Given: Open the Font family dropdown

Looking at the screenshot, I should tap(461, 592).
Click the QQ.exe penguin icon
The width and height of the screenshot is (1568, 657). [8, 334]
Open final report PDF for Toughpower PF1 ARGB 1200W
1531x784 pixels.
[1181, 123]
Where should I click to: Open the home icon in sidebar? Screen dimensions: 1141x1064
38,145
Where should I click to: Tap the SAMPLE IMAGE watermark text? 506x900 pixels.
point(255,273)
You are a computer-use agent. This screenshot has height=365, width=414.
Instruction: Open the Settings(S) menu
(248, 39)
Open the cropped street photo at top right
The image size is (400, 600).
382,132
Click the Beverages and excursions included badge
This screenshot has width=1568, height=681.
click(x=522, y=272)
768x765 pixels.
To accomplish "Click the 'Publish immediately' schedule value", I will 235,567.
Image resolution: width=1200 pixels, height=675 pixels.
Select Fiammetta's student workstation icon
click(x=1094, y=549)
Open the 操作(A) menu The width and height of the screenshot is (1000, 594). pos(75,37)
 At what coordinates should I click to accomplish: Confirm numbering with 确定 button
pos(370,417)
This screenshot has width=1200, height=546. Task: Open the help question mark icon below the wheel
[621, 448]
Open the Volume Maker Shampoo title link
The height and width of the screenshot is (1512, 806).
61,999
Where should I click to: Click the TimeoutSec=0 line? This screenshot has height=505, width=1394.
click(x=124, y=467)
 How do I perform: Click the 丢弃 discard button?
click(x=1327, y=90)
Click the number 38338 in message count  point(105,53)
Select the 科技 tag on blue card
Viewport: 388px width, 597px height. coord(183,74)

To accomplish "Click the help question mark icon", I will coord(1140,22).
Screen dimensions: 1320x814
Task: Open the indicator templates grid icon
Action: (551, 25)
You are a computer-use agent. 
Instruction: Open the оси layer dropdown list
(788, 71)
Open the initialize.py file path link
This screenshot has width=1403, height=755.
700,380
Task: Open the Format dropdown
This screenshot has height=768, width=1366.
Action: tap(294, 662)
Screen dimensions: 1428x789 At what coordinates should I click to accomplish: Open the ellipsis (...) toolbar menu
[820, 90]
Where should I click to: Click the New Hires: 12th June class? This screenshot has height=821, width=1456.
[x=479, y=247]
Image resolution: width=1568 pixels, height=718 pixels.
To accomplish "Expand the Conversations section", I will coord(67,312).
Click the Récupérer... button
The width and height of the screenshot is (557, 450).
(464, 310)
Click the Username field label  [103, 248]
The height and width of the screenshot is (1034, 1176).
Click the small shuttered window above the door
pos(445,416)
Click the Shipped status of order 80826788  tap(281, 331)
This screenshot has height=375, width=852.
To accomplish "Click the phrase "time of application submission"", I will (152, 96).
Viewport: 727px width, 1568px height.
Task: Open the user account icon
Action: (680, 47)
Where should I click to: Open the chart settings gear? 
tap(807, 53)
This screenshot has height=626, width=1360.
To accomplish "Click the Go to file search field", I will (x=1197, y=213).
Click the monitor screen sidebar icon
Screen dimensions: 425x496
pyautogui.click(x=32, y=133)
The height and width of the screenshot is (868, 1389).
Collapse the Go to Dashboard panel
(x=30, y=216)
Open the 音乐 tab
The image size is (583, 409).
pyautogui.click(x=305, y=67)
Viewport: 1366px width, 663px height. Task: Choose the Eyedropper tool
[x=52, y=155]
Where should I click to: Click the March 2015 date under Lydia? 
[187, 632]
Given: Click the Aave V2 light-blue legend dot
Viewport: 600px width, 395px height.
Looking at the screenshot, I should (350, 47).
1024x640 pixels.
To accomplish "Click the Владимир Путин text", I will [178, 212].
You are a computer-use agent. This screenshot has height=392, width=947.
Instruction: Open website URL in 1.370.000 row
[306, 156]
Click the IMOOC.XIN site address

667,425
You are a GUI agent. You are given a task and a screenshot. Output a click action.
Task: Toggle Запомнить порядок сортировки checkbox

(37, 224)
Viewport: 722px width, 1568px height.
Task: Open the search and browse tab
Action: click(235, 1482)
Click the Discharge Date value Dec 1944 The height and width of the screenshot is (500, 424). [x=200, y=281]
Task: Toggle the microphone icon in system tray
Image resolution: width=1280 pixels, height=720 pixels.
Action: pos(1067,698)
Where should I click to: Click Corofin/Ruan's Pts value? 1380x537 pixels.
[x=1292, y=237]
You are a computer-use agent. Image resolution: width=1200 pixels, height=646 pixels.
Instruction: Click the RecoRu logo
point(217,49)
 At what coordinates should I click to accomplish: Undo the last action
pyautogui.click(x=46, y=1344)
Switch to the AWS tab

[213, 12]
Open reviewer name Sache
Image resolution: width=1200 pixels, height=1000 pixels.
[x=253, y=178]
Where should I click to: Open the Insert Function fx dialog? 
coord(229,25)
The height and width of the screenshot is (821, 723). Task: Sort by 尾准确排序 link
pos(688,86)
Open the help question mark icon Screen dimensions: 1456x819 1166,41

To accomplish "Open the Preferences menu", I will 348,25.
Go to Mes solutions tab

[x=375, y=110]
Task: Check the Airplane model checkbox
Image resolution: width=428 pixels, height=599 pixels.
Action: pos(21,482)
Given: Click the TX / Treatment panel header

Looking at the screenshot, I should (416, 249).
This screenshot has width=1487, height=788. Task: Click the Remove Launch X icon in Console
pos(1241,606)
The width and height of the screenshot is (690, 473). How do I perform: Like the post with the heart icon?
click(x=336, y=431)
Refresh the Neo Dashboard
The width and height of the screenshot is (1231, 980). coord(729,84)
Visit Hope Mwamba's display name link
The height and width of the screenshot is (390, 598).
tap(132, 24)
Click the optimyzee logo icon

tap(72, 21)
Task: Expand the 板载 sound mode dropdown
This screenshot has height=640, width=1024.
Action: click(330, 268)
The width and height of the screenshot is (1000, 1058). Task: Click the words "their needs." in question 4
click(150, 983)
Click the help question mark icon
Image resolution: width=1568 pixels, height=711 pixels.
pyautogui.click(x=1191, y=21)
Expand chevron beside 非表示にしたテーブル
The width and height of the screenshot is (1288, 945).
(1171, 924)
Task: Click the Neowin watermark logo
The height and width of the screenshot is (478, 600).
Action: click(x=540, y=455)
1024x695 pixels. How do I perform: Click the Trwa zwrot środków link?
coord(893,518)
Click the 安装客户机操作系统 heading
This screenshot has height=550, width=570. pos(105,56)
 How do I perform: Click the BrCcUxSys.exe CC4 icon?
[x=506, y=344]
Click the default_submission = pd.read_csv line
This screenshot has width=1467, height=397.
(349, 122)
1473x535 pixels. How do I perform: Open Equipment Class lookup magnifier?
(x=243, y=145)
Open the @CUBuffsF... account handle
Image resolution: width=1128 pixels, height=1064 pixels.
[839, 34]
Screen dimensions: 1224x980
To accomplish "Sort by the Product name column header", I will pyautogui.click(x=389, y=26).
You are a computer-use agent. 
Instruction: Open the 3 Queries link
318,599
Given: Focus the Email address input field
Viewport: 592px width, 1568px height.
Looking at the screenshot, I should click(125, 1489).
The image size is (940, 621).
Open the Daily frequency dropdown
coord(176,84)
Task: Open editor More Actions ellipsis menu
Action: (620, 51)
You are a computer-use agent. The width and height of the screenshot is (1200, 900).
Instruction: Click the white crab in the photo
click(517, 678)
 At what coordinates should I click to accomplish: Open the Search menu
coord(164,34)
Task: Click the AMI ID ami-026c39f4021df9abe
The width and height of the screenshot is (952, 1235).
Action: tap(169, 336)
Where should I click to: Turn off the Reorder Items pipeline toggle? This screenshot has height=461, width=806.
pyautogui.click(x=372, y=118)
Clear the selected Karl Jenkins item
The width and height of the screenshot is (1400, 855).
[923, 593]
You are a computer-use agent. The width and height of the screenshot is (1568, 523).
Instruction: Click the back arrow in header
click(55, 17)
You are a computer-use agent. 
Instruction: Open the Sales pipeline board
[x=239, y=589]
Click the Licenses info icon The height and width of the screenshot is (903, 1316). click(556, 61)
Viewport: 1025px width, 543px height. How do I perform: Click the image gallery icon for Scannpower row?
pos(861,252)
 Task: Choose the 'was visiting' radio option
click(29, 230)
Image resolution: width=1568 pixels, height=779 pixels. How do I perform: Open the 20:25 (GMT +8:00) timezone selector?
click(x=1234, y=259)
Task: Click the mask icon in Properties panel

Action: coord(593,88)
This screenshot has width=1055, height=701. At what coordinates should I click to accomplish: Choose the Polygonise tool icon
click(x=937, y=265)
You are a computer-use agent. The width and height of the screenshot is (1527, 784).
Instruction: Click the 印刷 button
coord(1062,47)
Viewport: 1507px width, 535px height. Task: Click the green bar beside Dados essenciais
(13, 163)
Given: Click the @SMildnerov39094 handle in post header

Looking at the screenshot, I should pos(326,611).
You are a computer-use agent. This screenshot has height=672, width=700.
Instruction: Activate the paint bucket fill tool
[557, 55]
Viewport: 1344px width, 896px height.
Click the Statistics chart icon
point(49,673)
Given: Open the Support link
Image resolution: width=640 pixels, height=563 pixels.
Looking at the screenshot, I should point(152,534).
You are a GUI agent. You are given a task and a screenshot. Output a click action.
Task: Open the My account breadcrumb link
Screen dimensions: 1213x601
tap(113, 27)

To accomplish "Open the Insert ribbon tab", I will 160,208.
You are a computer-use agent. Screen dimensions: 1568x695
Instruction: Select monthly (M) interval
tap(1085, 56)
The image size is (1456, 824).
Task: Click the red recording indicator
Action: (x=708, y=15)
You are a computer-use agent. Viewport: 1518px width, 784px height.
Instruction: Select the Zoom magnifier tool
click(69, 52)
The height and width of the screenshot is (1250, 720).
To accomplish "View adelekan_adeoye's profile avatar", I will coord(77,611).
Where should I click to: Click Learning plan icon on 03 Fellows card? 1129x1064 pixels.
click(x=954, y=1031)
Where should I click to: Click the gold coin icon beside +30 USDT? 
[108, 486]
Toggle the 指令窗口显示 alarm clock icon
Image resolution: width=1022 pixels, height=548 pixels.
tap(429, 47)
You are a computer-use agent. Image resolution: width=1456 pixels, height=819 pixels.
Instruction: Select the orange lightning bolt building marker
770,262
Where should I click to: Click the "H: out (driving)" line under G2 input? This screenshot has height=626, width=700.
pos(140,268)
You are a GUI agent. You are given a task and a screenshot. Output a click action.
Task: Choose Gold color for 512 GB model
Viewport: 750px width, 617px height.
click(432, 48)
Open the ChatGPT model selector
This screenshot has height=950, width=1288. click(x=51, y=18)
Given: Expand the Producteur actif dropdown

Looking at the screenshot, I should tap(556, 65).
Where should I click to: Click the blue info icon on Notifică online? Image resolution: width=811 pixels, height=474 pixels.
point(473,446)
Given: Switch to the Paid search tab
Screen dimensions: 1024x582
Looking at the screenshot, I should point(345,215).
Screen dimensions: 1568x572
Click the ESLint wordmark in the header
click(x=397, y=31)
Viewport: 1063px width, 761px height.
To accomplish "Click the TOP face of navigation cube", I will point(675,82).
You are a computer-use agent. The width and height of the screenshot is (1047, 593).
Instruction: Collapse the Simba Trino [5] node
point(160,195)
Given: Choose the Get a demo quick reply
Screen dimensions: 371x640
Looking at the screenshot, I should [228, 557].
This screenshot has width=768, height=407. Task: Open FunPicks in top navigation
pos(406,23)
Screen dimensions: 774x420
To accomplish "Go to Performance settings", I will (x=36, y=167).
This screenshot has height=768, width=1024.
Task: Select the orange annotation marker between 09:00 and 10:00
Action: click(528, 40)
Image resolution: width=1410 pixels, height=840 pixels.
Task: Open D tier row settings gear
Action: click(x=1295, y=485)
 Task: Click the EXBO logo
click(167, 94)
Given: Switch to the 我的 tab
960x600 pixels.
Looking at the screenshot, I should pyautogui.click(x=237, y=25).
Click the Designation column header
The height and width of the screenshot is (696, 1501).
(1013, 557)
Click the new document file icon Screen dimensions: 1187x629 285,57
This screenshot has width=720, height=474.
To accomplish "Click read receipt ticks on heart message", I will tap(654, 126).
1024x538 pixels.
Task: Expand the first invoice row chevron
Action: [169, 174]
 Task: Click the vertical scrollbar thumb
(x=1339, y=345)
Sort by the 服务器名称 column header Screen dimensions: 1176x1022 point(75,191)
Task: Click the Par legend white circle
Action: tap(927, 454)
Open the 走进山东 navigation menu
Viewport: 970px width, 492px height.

===============

### Description of the task:
What you return must be an exact retyping of the lines above starting at the line with "Viewport: 1025px width, 543px" and ending at the line with "You are a computer-use agent. Viewport: 1518px", and nothing besides.

### Written response:
Viewport: 1025px width, 543px height. How do I perform: Click the image gallery icon for Scannpower row?
pos(861,252)
 Task: Choose the 'was visiting' radio option
click(29, 230)
Image resolution: width=1568 pixels, height=779 pixels. How do I perform: Open the 20:25 (GMT +8:00) timezone selector?
click(x=1234, y=259)
Task: Click the mask icon in Properties panel

Action: coord(593,88)
This screenshot has width=1055, height=701. At what coordinates should I click to accomplish: Choose the Polygonise tool icon
click(x=937, y=265)
You are a computer-use agent. The width and height of the screenshot is (1527, 784).
Instruction: Click the 印刷 button
coord(1062,47)
Viewport: 1507px width, 535px height. Task: Click the green bar beside Dados essenciais
(13, 163)
Given: Click the @SMildnerov39094 handle in post header

Looking at the screenshot, I should pos(326,611).
You are a computer-use agent. This screenshot has height=672, width=700.
Instruction: Activate the paint bucket fill tool
[557, 55]
Viewport: 1344px width, 896px height.
Click the Statistics chart icon
point(49,673)
Given: Open the Support link
Image resolution: width=640 pixels, height=563 pixels.
Looking at the screenshot, I should point(152,534).
You are a GUI agent. You are given a task and a screenshot. Output a click action.
Task: Open the My account breadcrumb link
Screen dimensions: 1213x601
tap(113, 27)

To accomplish "Open the Insert ribbon tab", I will 160,208.
You are a computer-use agent. Screen dimensions: 1568x695
Instruction: Select monthly (M) interval
tap(1085, 56)
The image size is (1456, 824).
Task: Click the red recording indicator
Action: (x=708, y=15)
You are a computer-use agent. Viewport: 1518px width, 784px height.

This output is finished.